"""

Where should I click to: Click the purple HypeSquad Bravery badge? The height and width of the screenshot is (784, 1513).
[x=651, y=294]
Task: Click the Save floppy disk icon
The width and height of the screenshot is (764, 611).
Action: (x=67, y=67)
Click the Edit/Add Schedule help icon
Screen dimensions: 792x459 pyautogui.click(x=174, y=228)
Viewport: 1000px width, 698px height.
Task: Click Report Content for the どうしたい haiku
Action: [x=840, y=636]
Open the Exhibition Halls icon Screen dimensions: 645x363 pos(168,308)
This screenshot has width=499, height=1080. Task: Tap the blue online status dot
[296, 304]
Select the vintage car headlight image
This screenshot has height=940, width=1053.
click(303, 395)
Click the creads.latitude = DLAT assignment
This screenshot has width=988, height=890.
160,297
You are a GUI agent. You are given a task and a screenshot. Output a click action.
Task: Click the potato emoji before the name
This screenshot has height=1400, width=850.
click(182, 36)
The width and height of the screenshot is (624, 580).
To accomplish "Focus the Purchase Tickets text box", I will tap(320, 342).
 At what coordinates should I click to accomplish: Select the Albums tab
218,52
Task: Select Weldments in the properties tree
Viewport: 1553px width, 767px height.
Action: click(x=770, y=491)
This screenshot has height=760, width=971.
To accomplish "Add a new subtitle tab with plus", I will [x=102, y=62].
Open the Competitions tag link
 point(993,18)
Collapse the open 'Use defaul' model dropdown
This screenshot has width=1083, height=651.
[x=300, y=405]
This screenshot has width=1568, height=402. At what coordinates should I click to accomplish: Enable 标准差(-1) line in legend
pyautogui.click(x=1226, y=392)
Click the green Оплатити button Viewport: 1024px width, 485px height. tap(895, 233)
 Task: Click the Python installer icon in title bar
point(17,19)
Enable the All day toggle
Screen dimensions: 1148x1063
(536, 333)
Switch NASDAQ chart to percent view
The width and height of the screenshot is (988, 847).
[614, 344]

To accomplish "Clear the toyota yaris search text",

"""

◆ **Work item**:
Copy out each line of the data that has the word "will" in it.

◆ **Result below**:
To accomplish "Focus the Purchase Tickets text box", I will tap(320, 342).
To accomplish "Add a new subtitle tab with plus", I will [x=102, y=62].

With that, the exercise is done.